───── Extrait du texte ─────
En attendant le dévoilement solennel de la Porterie du Palais ducal de Nancy (et Musée lorrain), entièrement restaurée, il était intéressant, grâce aux échafaudages en place, d'en scruter les détails.
Il ne lui manque plus que l'épée. En attendant, le duc mouline dans l'air de son petit poing. « Les Métalliers lorrains vont la lui remettre en place », explique Pierre-Yves Caillault, architecte en chef des Monuments historiques. L'échafaudage de la Porterie est toujours là, pour quelque temps encore, bien que le travail de restauration soit achevé côté façade. On ne dévoilera l'ensemble de la Porterie du Palais ducal, aujourd'hui Musée lorrain, qu'un peu plus tard. Soit avant les grands départs, soit à l'occasion des journées du Patrimoine. Cela dit, les Nancéiens frustrés peuvent déjà revoir les deux pinacles élégamment sculptés typiques de la première Renaissance française, c'est-à-dire avec une ornementation restée largement d'inspiration gothique. La pierre blanche de Meuse est une dentelle de grande finesse que la rénovation a bien respectée. « Nous avons gardé tout ce que nous avons pu. Les parties les plus abîmées ont été resculptées et replacées. Et à l'arrière des pinacles, on a consolidé l'ensemble sans que cela ne se voie. C'est amusant de voir la communauté d'inspirations entre les décors végétaux Art Nouveau du Flo et ce foisonnement gothique... »
Profiter de l'échafaudage encore en place permet de voir des détails qui resteront invisibles pour le passant de la rue. Gargouilles, petits personnages grotesques dont on veut se moquer, et les pinacles faits de végétaux et d'animaux en ronde-bosse, qui peuvent se regarder sous toutes les coutures. La statue équestre du duc Antoine et ses armoiries sont sculptées dans la pierre de Jaumont, légèrement plus ocre. Et c'est tant mieux, car ces deux pièces ont été recréées au XIXe siècle, la Révolution les ayant fracassées. La statue proprement dite est signée Giorné Viard et date de 1851, tandis que les armoiries sont de Reiber (1848). Extraordinaire travail de ce dernier : il n'a pas cherché la facilité, en sculptant au travers de son heaume ajouré le visage du duc Antoine.
─────
Consigne écrite a = Restituez au format CSV à deux colonnes, texte et reponse, les entrées situées entre la ligne contenant "You are a computer-use" et celle contenant "pyautogui.click(x=786, y=866)", ces deux lignes comprises. Produisez une ligne par entrée, avec chaque champ entre guillemets et les sauts de ligne remplacés par des espaces.
───── Entrées répertoriées ─────
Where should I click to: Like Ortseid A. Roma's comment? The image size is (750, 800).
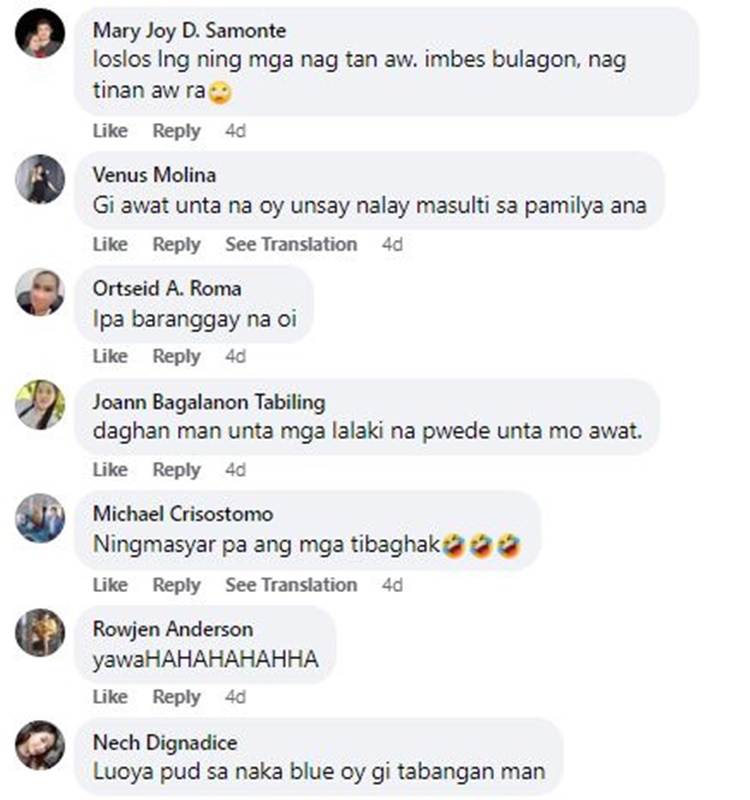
─────
───── Entrées répertoriées ─────
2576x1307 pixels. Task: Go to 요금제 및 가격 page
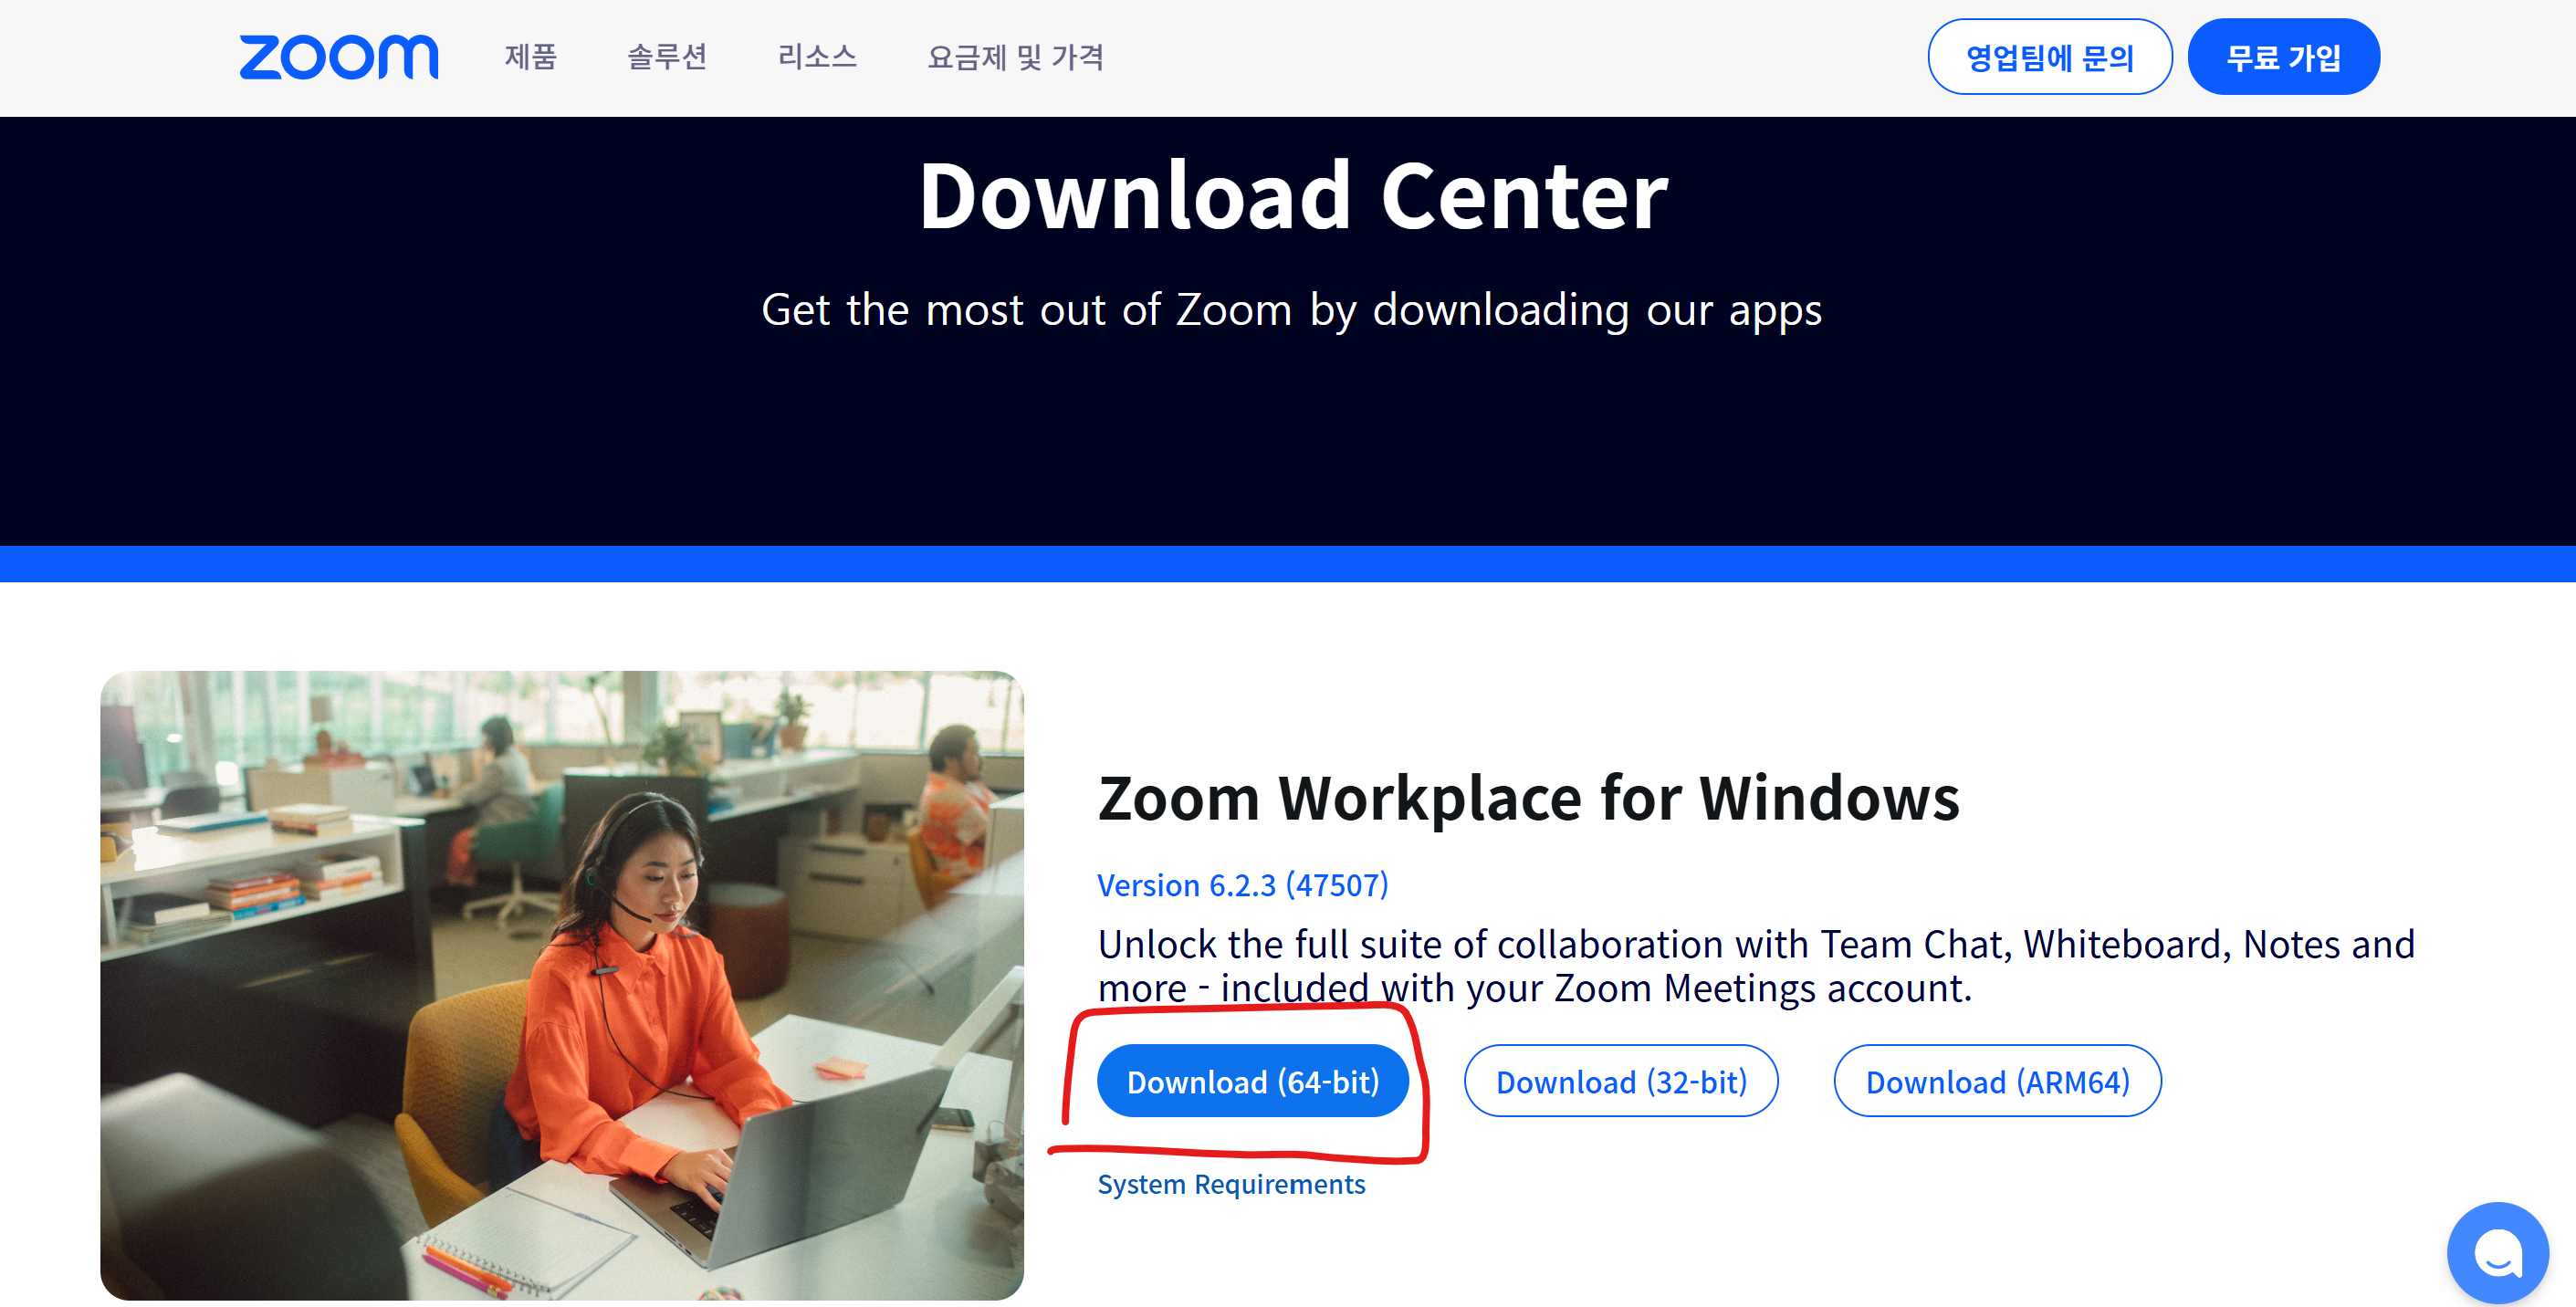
─────
───── Entrées répertoriées ─────
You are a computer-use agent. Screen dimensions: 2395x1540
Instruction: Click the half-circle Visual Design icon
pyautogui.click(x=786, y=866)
─────
Consigne écrite b = Prolongez l'article sur la restauration de la Porterie du Palais ducal de Nancy à partir de sa dernière phrase.

Sortie attendue a =
texte,reponse
"You are a computer-use agent. Screen dimensions: 2395x1540 Instruction: Click the half-circle Visual Design icon","pyautogui.click(x=786, y=866)"

Sortie attendue b =
Si la réapparition de la Porterie n'est plus qu'une question de jour, les échafaudages viennent de recouvrir l'aile Morey du Palais ducal. Six mois de travaux pour refaire cette section qui date en réalité du XIXe siècle, après l'incendie qui a ravagé entièrement la toiture du Palais. Morey est l'un des lointains prédécesseurs de P.-Y. Caillault. Ensuite, début 2010, on attaquera le Palais côté cour. « Nous espérons pouvoir restituer la galerie extérieure sur croisée d'ogives donnant sur la cour, telle qu'elle était au début du XVIe siècle », explique Denis Grandjean, l'adjoint au patrimoine. Pierre-Yves Caillault et le spécialiste des enduits Mateo Lazarescu y ont fait une remarquable découverte, un enduit peint reproduisant un décor de fausses briques rouges à joints blancs, témoignant du premier état de cette galerie, et en attestant l'authenticité. Car le palais est incroyablement composite. A toutes époques il a été restauré, et il est souvent bien difficile d'attribuer un siècle à telle façade, tel décor... « Au point que notre restauration a été faite dans un parti pris néo-Renaissance. » note P.-Y. Caillault.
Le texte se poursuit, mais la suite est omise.